協議の結果、本来であれば出演者を発表する予定だった3月19日、2011年のFOR座RESTを中止することを決定。3月30日に更新されたブログに、代表の阿部さんはこう記しています。
このような状況だからこそ、音楽の力は絶大でありますし、いま、避難所には音楽の力が求められています。モノが満たされた後の安らぎを必要としています。そこで会場が避難所の近くにもなっている「FOR座REST」開催は本当に意味があるものと思っていますが、まずは我々の生活を復旧しなければなりません。

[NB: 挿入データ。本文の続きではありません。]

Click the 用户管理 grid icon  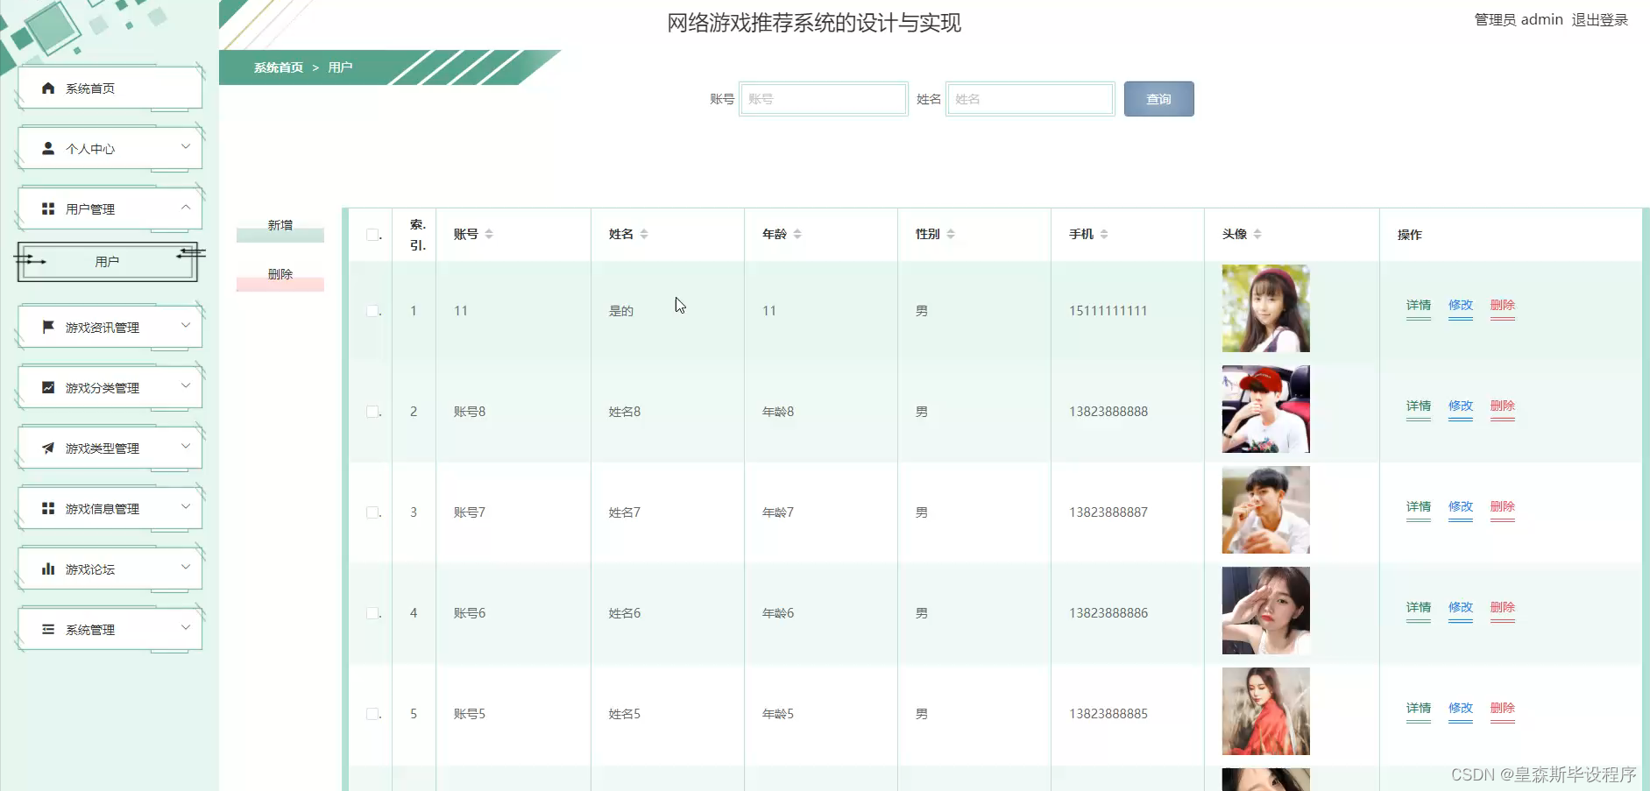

3月19日情報公開、4月1日チケット発売、関係各所にも確認を取れ、広報も順調に進んでいて、素晴らしい出演者の皆さんをお知らせすること楽しみにしていました。夢のようなイベントを夢にも思わなかったことで開催できないこと悔しくてしかたありません。
「FOR座REST」を心待ちにしていた皆様、本当に申し訳ありません。東北、福島は必ず復活します! 6月の開催は難しくとも、いつの日か笑顔で会える日を心待ちにしています。被災された皆様の一日でも早い復興をお祈りしています。心は共に!
鎌倉への遠征で湧き上がった前へ進む力
2011年6月、FOR座RESTの開催が予定されていた日。鎌倉市のNPO「ルートカルチャー」主導のもと「FOR座REST trip 鎌倉」が開催されました。
総勢約35人のFOR座RESTメンバーが福島からの直行バスで招待され、福島のリアルな現状を報告するトークや、イベント来場者たちと語り合うシェアリング、そして今までの出演者であるアン・サリーさんや細野晴臣さんのライブなどが行われました。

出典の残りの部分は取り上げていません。